My Seven Years: NYE Edition


Here we are again in a new year, and a time when we typically reflect on our past year. This week I was granted the opportunity to reflect rather on the past seven years. These seven years (my college years) are easily the most special to me as far as my personal growth is concerned. When we go away to college, it's the first time in our life we are able to choose really what we want our life to be. We choose our friends because we aren't limited to the small pool of people from our hometowns, and we choose what path in life we wish to begin our journey.

For those of you who know me, you know that I've spent my entire life in the South. It's where my roots are, my best memories were made and my heart will always stay. But, as cliche as it may be, I've always believed things happen for a reason. We encounter people in our lives who shape us into who we will become and where we will go. This all came to light for me this week when my very best friends from undergraduate and graduate school stayed with me in the City for the New Year's Eve holiday.


My first weekend as an undergraduate I met E, and I instantly knew I wanted to be friends with her (mostly because I liked her outfit and wanted to borrow it). Over our four years in college, she became my closest confidant and side-kick. Together, we learned Manwich doesn't come with meat in the can, shared every Stern Sunday brunch, developed a taste for whiskey and no doubt were each other's dates to every date party. 

As we grew (slightly) in maturity, we met M and L-- and quite possibly the more wild pair of the bunch. One year younger than us, they still had the energy to get us up on Saturday morning to go the country club to eat on their parents' tab. My best memories involve ostrich-skin cowboy boots, hand towels and ravioli...maybe I'll explain those one day. Because of them, I will always have an appreciation for lip gloss and ballet flats, and especially a sense of spontaneity that they've never seemed to lose.

When I left the University of Tennessee I was certain I'd never find friends quite like the original beans. We were the ultimate team, and I'm confidant Cumberland Avenue was never the same after we left. But everything happens for a reason, and how wrong I initially was.

I met MA and MT my first week in Charleston. MT (which these are her initials, she's infamous for mass texts) at graduate orientation and MA at "the beach" (disclaimer: quotations note terms in a PG version) MT is the type of girl that's so nice when you meet her that you are positive it's fake. Two-and-a-half years later she's still as kind and golden-hearted as the first day I met her. Literally, I cried one time just because I made her cry (I still think God will make me wait longer at His gates because of that). I don't think I've ever had a friendship go from 0-60 quite like my friendship with MT.

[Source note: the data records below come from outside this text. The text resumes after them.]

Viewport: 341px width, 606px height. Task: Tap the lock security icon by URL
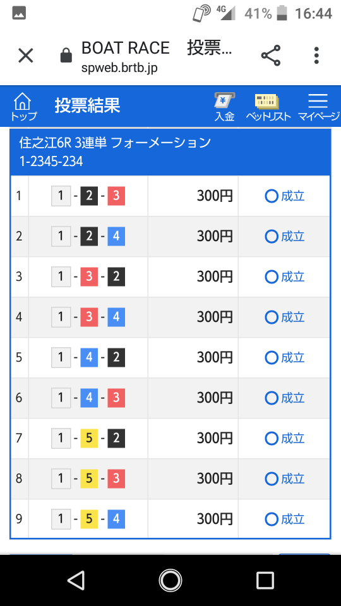[66, 56]
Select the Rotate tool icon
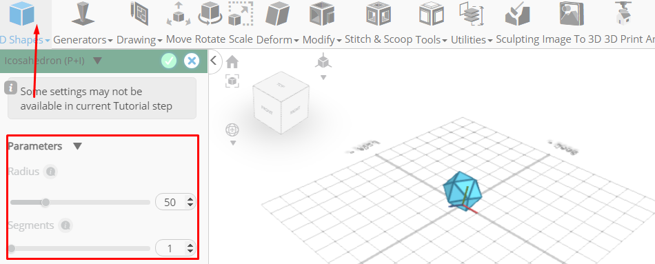655x264 pixels. point(210,14)
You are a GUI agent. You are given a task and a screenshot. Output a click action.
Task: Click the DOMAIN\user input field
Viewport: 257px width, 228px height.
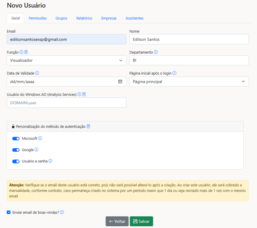click(x=66, y=103)
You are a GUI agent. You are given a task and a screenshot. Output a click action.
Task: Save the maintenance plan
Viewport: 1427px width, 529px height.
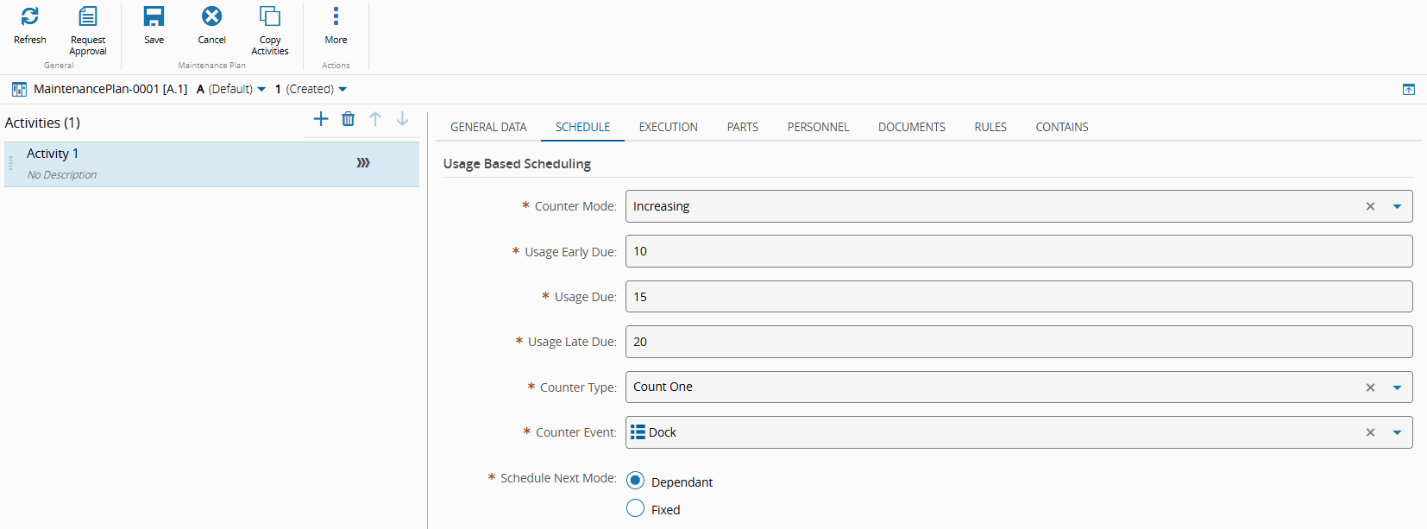154,16
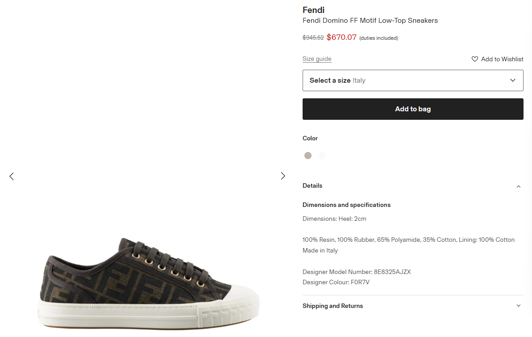Select the grey color swatch
The image size is (532, 337).
click(x=308, y=156)
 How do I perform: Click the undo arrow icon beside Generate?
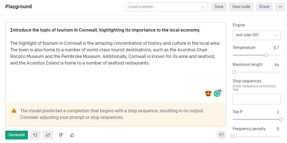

MA on the other hand, I thought I wouldn't end up liking. We joke now that I used to think she was weird, when in fact, I'm certainly the weirdest of the two. She quickly became my roommate and we lived together during my two-year stint in Chucktown. Because of her, I have watched almost every movie to date, have never stopped looking for the throw pillows on the couch and have a serious addiction to raisinetts. Most importantly, I rank my wit at an all time high and ability to score a seat on a boat because of her.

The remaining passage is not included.